▶ _WHAT IS BEING ASKED_
Beginning with the first line of the data below, reproduce every line unchanged, ending with the line that holds "Task: Click Firefox icon in quick launch".

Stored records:

------------------------------------------------

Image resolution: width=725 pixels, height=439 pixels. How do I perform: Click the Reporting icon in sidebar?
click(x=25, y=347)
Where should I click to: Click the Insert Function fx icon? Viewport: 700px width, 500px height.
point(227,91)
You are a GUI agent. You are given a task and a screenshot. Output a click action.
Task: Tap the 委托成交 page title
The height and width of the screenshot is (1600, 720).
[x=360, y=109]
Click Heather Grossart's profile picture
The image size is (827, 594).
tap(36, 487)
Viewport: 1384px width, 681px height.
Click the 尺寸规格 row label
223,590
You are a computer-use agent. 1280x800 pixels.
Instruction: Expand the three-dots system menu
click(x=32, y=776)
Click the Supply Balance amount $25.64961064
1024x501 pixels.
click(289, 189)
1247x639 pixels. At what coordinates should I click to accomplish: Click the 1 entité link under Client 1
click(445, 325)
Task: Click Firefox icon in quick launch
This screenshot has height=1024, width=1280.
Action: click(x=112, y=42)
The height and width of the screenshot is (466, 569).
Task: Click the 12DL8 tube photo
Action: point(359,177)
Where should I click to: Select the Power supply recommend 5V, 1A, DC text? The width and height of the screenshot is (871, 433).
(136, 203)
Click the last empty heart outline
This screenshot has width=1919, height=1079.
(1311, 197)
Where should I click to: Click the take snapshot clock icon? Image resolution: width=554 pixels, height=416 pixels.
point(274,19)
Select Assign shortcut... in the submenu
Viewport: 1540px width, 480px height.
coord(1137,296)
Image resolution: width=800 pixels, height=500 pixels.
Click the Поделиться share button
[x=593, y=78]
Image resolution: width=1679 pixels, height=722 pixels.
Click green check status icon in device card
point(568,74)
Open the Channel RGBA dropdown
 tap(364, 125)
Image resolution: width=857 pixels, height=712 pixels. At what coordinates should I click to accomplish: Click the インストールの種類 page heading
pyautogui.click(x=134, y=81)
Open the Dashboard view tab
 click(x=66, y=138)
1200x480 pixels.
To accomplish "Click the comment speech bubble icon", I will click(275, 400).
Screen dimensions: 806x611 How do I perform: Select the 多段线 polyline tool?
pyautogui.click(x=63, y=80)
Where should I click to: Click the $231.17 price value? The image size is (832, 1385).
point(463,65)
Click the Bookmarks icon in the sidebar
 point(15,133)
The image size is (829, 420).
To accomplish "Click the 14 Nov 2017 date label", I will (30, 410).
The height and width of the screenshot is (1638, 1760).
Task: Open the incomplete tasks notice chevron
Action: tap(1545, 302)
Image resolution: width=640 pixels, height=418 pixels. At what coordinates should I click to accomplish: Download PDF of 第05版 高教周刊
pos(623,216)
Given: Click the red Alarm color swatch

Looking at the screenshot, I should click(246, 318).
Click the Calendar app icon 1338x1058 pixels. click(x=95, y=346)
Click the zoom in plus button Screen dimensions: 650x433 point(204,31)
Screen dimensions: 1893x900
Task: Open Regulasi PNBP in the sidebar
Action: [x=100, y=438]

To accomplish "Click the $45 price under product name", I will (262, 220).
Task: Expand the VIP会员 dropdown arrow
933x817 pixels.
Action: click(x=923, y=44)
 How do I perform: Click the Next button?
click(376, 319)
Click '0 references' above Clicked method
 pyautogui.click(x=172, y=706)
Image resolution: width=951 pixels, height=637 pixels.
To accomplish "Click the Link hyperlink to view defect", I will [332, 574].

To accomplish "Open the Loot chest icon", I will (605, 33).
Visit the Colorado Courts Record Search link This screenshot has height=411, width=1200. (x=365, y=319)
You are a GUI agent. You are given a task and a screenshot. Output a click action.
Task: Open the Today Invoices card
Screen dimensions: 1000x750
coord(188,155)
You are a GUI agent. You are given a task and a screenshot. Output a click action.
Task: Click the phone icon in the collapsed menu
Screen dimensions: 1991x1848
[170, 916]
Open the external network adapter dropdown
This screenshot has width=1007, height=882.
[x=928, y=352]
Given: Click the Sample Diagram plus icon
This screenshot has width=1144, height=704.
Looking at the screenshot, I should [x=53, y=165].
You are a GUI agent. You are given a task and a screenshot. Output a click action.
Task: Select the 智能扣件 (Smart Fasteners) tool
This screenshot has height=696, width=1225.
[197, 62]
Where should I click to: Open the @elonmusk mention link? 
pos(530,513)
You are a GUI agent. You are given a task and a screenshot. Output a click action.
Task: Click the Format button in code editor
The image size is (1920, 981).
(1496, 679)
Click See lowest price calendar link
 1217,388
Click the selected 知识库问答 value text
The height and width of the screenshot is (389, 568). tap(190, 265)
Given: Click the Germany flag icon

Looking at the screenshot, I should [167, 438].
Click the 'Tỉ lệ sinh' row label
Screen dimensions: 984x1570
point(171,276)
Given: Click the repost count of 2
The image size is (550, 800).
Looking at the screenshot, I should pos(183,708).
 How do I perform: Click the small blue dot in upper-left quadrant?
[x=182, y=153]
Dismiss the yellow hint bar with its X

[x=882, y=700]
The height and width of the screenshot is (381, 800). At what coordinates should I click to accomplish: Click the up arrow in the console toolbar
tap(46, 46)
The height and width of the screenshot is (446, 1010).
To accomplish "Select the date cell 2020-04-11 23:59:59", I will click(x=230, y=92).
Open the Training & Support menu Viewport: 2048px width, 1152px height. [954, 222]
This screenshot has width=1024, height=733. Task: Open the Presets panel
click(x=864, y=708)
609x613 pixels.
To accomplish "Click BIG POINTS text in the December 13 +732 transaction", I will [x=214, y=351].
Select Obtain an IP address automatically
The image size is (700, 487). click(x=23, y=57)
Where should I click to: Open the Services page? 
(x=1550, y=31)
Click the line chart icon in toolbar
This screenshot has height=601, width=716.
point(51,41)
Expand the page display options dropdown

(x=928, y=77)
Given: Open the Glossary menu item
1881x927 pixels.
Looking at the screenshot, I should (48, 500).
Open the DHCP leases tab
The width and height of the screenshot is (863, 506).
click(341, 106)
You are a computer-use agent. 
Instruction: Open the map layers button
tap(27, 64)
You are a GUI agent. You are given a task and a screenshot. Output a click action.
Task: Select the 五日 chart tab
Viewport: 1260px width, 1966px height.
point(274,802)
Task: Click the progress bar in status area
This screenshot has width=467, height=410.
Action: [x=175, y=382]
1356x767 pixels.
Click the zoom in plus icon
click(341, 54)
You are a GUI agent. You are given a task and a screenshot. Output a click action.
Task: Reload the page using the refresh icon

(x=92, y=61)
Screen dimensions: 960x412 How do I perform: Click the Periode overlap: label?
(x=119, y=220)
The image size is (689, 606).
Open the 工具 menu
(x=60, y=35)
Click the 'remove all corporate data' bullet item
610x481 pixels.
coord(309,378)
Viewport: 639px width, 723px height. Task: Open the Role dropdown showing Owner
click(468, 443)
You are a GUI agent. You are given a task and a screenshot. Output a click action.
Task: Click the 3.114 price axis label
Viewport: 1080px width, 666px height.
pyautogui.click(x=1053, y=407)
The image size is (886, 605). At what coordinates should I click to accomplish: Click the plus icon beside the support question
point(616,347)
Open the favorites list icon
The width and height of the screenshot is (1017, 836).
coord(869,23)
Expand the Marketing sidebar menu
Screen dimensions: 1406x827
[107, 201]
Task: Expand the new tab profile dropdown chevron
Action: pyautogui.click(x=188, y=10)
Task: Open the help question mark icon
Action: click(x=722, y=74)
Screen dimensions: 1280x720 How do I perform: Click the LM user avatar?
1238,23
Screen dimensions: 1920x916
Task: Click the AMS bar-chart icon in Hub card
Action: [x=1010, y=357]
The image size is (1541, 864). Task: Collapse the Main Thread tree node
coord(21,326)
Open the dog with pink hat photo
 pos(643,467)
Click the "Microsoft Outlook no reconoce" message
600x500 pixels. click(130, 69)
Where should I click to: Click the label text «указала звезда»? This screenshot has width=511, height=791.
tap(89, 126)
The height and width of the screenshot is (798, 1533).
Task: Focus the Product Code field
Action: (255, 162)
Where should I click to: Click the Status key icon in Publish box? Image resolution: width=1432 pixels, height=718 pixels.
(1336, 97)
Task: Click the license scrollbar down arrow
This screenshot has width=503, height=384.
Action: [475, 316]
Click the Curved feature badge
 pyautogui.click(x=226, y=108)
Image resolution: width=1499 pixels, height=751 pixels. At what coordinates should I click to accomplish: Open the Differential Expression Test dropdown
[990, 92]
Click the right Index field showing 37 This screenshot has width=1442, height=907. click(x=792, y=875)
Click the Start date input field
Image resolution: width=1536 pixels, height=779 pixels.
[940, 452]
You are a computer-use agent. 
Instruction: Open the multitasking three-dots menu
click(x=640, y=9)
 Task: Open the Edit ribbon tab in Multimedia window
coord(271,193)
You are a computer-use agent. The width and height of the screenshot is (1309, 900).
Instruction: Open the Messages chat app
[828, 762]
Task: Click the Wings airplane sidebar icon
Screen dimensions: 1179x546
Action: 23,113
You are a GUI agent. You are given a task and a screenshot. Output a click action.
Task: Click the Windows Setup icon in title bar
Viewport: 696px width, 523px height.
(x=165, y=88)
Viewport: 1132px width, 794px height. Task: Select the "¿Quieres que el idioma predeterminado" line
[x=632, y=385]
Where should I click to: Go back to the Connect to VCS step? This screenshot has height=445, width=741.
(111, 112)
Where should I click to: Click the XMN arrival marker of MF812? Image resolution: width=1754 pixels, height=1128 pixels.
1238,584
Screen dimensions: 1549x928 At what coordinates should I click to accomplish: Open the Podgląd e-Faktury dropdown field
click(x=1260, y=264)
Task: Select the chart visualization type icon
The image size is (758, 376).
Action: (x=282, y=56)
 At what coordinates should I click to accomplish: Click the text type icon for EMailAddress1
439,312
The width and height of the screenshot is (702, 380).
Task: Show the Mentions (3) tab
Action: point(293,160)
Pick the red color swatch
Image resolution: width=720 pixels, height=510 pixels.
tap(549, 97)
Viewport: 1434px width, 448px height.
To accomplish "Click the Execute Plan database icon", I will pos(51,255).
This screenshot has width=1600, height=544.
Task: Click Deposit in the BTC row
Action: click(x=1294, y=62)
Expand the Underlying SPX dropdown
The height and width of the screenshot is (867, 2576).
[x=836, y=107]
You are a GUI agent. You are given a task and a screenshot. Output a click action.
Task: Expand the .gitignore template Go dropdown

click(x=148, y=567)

------------------------------------------------

▶ _RESPONSE TO THIS EXERCISE_
Image resolution: width=725 pixels, height=439 pixels. How do I perform: Click the Reporting icon in sidebar?
click(x=25, y=347)
Where should I click to: Click the Insert Function fx icon? Viewport: 700px width, 500px height.
point(227,91)
You are a GUI agent. You are given a task and a screenshot. Output a click action.
Task: Tap the 委托成交 page title
The height and width of the screenshot is (1600, 720).
[x=360, y=109]
Click Heather Grossart's profile picture
The image size is (827, 594).
tap(36, 487)
Viewport: 1384px width, 681px height.
Click the 尺寸规格 row label
223,590
You are a computer-use agent. 1280x800 pixels.
Instruction: Expand the three-dots system menu
click(x=32, y=776)
Click the Supply Balance amount $25.64961064
1024x501 pixels.
click(289, 189)
1247x639 pixels. At what coordinates should I click to accomplish: Click the 1 entité link under Client 1
click(445, 325)
Task: Click Firefox icon in quick launch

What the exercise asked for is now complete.